***** Task input *****

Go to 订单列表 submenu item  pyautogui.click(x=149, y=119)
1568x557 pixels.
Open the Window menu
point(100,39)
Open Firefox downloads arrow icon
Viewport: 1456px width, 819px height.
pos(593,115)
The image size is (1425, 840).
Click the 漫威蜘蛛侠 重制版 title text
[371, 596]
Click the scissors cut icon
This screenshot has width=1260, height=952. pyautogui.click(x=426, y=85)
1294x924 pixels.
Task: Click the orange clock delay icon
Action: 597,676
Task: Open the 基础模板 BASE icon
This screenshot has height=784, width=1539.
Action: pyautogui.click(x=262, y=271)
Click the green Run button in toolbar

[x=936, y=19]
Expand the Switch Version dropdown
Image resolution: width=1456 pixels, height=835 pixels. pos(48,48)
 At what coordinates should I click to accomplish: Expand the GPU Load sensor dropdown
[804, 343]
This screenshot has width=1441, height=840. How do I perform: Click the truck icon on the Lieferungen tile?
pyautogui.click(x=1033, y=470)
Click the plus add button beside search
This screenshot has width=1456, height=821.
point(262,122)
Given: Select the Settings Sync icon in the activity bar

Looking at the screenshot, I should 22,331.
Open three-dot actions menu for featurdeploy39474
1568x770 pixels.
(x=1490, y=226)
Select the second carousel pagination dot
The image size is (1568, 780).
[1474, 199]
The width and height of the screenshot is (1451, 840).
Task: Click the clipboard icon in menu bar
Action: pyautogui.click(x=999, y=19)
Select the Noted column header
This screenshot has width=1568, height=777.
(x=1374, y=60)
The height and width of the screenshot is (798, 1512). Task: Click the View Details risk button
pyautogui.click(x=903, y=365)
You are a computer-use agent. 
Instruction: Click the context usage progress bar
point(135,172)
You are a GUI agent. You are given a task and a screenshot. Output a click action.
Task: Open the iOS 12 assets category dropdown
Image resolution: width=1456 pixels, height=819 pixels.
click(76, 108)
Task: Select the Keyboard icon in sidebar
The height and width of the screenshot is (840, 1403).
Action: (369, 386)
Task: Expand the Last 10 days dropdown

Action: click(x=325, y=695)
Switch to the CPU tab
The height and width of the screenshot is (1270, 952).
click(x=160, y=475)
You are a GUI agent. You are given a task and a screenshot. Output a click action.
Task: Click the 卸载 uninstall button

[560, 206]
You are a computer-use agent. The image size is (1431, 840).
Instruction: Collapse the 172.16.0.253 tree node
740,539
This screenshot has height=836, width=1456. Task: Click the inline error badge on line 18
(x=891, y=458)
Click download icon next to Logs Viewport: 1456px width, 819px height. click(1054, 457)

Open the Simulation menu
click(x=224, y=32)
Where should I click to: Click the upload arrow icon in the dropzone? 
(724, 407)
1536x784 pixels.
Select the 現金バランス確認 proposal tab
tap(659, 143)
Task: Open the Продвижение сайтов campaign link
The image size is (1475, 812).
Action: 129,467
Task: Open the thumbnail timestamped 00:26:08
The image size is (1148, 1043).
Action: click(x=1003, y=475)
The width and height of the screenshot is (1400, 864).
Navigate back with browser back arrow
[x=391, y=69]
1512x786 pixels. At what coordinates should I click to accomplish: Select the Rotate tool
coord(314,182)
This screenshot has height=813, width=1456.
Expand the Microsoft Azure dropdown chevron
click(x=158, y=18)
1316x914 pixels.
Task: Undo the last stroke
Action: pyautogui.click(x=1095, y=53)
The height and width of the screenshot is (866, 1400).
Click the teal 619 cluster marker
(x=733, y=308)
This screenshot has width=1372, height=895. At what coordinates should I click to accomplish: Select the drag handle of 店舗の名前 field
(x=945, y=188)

*****

Work item:
Starting at the line that contains "Click the teal 619 cluster marker", copy each line through the last line of the listing, and copy nothing else.

Solution to this problem:
Click the teal 619 cluster marker
(x=733, y=308)
This screenshot has width=1372, height=895. At what coordinates should I click to accomplish: Select the drag handle of 店舗の名前 field
(x=945, y=188)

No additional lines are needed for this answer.